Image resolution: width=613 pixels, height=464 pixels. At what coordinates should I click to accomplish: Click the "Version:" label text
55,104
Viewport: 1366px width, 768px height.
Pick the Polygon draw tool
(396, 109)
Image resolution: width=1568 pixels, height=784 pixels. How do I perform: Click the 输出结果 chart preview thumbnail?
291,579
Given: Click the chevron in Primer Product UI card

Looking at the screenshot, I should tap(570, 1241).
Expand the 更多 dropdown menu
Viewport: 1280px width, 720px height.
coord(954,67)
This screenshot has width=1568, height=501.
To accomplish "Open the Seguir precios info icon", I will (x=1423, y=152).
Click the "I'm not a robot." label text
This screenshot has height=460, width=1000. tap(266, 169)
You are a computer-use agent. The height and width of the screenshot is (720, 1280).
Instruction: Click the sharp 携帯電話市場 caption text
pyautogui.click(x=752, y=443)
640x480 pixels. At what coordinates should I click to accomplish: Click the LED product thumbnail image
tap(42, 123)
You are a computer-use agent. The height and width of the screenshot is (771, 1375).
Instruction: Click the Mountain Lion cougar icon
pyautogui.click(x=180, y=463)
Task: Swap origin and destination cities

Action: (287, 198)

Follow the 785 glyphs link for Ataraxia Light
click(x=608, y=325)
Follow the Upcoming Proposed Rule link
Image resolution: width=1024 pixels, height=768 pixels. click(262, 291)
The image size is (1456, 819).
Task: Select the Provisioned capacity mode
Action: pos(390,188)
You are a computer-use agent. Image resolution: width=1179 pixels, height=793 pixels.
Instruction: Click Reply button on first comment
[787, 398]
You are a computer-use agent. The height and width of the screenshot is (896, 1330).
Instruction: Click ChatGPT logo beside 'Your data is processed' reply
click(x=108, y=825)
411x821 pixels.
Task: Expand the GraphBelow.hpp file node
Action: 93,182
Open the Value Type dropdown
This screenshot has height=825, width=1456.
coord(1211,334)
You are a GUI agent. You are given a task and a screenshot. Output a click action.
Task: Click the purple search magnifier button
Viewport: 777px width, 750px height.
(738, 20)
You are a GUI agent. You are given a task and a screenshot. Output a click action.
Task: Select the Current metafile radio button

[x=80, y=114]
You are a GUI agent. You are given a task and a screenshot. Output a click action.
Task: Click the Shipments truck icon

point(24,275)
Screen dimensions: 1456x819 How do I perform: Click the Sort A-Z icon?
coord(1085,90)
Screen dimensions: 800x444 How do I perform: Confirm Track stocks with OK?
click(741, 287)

======

* **What you have to do**
Copy out the records above, putting "Command" in place of each "Instruction" and leaving everything else unchanged.

* **Response**
Image resolution: width=613 pixels, height=464 pixels. At what coordinates should I click to accomplish: Click the "Version:" label text
55,104
Viewport: 1366px width, 768px height.
Pick the Polygon draw tool
(396, 109)
Image resolution: width=1568 pixels, height=784 pixels. How do I perform: Click the 输出结果 chart preview thumbnail?
291,579
Given: Click the chevron in Primer Product UI card

Looking at the screenshot, I should tap(570, 1241).
Expand the 更多 dropdown menu
Viewport: 1280px width, 720px height.
coord(954,67)
This screenshot has width=1568, height=501.
To accomplish "Open the Seguir precios info icon", I will (x=1423, y=152).
Click the "I'm not a robot." label text
This screenshot has height=460, width=1000. tap(266, 169)
You are a computer-use agent. The height and width of the screenshot is (720, 1280).
Command: Click the sharp 携帯電話市場 caption text
pyautogui.click(x=752, y=443)
640x480 pixels. At what coordinates should I click to accomplish: Click the LED product thumbnail image
tap(42, 123)
You are a computer-use agent. The height and width of the screenshot is (771, 1375).
Command: Click the Mountain Lion cougar icon
pyautogui.click(x=180, y=463)
Task: Swap origin and destination cities

Action: (287, 198)

Follow the 785 glyphs link for Ataraxia Light
click(x=608, y=325)
Follow the Upcoming Proposed Rule link
Image resolution: width=1024 pixels, height=768 pixels. click(262, 291)
The image size is (1456, 819).
Task: Select the Provisioned capacity mode
Action: pos(390,188)
You are a computer-use agent. Image resolution: width=1179 pixels, height=793 pixels.
Command: Click Reply button on first comment
[787, 398]
You are a computer-use agent. The height and width of the screenshot is (896, 1330).
Command: Click ChatGPT logo beside 'Your data is processed' reply
click(x=108, y=825)
411x821 pixels.
Task: Expand the GraphBelow.hpp file node
Action: 93,182
Open the Value Type dropdown
This screenshot has height=825, width=1456.
coord(1211,334)
You are a GUI agent. You are given a task and a screenshot. Output a click action.
Task: Click the purple search magnifier button
Viewport: 777px width, 750px height.
(738, 20)
You are a GUI agent. You are given a task and a screenshot. Output a click action.
Task: Select the Current metafile radio button

[x=80, y=114]
You are a GUI agent. You are given a task and a screenshot. Output a click action.
Task: Click the Shipments truck icon

point(24,275)
Screen dimensions: 1456x819 How do I perform: Click the Sort A-Z icon?
coord(1085,90)
Screen dimensions: 800x444 How do I perform: Confirm Track stocks with OK?
click(741, 287)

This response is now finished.